Fragmento
******************************

Meditando al paso de marcha de los cangrejos 30 - XII -2018

“Mira la ola marina, mira la vuelta que da. Mira la ola marina, mira qué bonita va. Tengo un motor que camina pa’lante. Tengo un motor que camina pa’atrás…”. La letra rumbera, caribeña y mulata de la conocida canción, en labios del venezolano Enrique Culebra Iriarte, sea hoy punto de apoyo a la idea que marca el tono de mis reflexiones en la fiesta cristiana de la “sagrada Familia”. Las dos marchas se combinan, se suceden, se intercalan en la dinámica de lo que humanamente más importa. Hoy, en estas reflexiones, la familia.

******************************

Datos mostrados
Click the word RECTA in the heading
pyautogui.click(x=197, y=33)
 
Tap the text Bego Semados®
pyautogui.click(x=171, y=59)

******************************

Problema planteado 1
Reproduce la reflexión sobre la familia desde "Meditando al paso" hasta "reflexiones, la familia.".
Problema planteado 2
Enumera los adjetivos que la reflexión sobre la familia aplica a la letra de la canción.
Problema planteado 3
Por favor, retoma la reflexión sobre la familia a partir de donde termina.
Los datos provienen de otra fuente.

Respuesta del ejercicio 1
Meditando al paso de marcha de los cangrejos 30 - XII -2018

“Mira la ola marina, mira la vuelta que da. Mira la ola marina, mira qué bonita va. Tengo un motor que camina pa’lante. Tengo un motor que camina pa’atrás…”. La letra rumbera, caribeña y mulata de la conocida canción, en labios del venezolano Enrique Culebra Iriarte, sea hoy punto de apoyo a la idea que marca el tono de mis reflexiones en la fiesta cristiana de la “sagrada Familia”. Las dos marchas se combinan, se suceden, se intercalan en la dinámica de lo que humanamente más importa. Hoy, en estas reflexiones, la familia.

Respuesta del ejercicio 2
rumbera, caribeña, mulata

Respuesta del ejercicio 3
Los que se descabezan obsesos por convertir el pasado en presente caen en la misma trampa de los que viven empeñados en construir el futuro dando del todo la espalda al pasado y sin mirar atrás aunque sólo sea para precaver posibles malaventuras ya vividas o sentidas antes. La trampa es la de un idealismo tan aéreo y sutil cabalgando sobre la quimera de vivir sin tocar tierra ni sentir necesidad de hacerlo.
Ni el pasado puede ser presente, ni el presente puede aspirar a ser futuro con el nulo bagaje de su insignificancia temporal: un eterno es que ya no es. Falta de realismo puede entrañar esta doble trampa.
Los que se empeñan en convertir el pasado en presente y se alivian pensando que el tiempo se para y no corre, que las horas no pasan y que las circunstancias no conciernen a la sustancia, bien pueden llamarse ilusos o desnortados.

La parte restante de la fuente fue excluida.